MVA track selection for Heavy Ions reconstruction

Setup

In CMSSW 7.5.0 pre5 MVA track selection is in place, but has to be turned on.

process.hiInitialStepSelector.useAnyMVA = cms.bool(True)
process.hiLowPtTripletStepSelector.useAnyMVA = cms.bool(True)
process.hiPixelPairStepSelector.useAnyMVA = cms.bool(True)
process.hiDetachedTripletStepSelector.useAnyMVA = cms.bool(True)

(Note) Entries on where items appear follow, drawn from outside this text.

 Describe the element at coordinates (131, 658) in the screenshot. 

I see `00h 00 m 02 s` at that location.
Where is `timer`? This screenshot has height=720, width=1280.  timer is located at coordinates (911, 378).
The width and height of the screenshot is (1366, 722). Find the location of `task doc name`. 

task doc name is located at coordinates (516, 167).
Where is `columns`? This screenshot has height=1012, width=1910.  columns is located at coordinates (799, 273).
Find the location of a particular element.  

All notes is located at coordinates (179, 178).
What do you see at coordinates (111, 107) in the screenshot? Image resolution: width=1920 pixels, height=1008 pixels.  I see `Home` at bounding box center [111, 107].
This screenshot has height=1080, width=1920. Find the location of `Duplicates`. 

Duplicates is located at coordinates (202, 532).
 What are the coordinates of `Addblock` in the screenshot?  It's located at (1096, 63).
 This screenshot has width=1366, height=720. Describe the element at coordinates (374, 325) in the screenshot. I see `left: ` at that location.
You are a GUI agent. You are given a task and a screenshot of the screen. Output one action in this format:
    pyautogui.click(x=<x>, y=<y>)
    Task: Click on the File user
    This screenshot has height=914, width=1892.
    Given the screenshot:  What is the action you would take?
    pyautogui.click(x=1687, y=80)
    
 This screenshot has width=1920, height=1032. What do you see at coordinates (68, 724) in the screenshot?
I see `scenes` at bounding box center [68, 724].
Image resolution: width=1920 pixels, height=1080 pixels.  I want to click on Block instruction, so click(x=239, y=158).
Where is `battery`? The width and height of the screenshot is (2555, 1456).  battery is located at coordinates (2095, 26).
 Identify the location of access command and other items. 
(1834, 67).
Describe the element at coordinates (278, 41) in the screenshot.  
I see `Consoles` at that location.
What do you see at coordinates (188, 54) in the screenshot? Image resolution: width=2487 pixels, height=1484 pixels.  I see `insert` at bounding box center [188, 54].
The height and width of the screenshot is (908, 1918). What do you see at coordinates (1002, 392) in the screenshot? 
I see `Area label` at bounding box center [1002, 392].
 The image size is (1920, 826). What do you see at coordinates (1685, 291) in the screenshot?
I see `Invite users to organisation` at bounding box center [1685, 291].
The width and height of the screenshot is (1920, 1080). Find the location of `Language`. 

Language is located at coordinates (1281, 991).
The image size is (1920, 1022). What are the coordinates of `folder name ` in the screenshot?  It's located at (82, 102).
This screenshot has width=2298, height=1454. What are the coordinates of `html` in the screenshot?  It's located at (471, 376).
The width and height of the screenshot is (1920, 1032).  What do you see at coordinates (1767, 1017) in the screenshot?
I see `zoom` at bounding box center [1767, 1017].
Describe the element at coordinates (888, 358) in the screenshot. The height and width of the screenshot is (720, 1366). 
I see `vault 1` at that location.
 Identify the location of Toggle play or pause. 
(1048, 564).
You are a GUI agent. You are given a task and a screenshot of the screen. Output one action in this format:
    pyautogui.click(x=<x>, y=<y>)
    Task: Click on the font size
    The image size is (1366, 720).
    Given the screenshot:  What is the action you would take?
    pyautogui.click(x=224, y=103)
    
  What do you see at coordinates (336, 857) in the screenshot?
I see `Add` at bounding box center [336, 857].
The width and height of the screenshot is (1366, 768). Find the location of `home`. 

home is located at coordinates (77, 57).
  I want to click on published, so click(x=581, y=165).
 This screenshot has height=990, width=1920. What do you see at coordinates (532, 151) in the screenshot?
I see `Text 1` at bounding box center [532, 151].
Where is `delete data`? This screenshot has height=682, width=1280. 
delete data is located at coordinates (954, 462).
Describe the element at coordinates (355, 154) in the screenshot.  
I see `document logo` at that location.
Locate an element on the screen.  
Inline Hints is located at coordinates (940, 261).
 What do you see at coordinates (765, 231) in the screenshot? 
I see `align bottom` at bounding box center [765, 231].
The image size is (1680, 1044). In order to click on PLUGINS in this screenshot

In earlier version one has to cherry-pick the commits

git cherry-pick c70379229c145a7cc3beed736b02d167a7c8f342
git cherry-pick 1ed94c592715db21bc2410c973f47489f44a84ed
git cherry-pick 5fdc9869f35a5cce160c7aa1f5635fae3d08e522
git cherry-pick c5c5093366b7e2d7483227a3fa709dbd8bde9762
git cherry-pick 4b19cb3d0c9e4bf270efa5baa39a466e0f1e4e99
git cherry-pick be692bcfcaa92f98d50d907879da15734eb37068
git cherry-pick d916c065ebd0693229169baca63bf2231aa9cc4e
git cherry-pick 519d275bbd5dfae8485c8e4443a6b46edec27b05

scram b -j20 after that

Also add the following lines to get payloads (if there is no in GlobalTag):

process.gbrforest = cms.ESSource("PoolDBESSource",CondDBSetup,                                                               
                                 toGet = cms.VPSet(                                                                          
        cms.PSet( record = cms.string('GBRWrapperRcd'),                                                                      
                  tag= cms.string('GBRForest_HIMVASelectorIter4_v0_offline'),                                                
                  label  = cms.untracked.string('HIMVASelectorIter4')                                                        
                  ),                                                                                                         
        cms.PSet( record = cms.string('GBRWrapperRcd'),                                                                      
                  tag= cms.string('GBRForest_HIMVASelectorIter5_v0_offline'),                                                
                  label  = cms.untracked.string('HIMVASelectorIter5')                                                        
                  ),                                                                                                         
        cms.PSet( record = cms.string('GBRWrapperRcd'),                                                                      
                  tag= cms.string('GBRForest_HIMVASelectorIter6_v0_offline'),                                                
                  label  = cms.untracked.string('HIMVASelectorIter6')                                                        
                  ),                                                                                                         
        cms.PSet( record = cms.string('GBRWrapperRcd'),                                                                      
                  tag= cms.string('GBRForest_HIMVASelectorIter7_v0_offline'),                                                
                  label  = cms.untracked.string('HIMVASelectorIter7')                                                        
                  )                                                                                                          
                                                                                                                             
        ),                                                                                                                   
        connect =cms.string('frontier://FrontierProd/CMS_CONDITIONS')
)                                                                                                                            
                                                                                                                             
process.es_prefer_forest = cms.ESPrefer("PoolDBESSource","gbrforest")   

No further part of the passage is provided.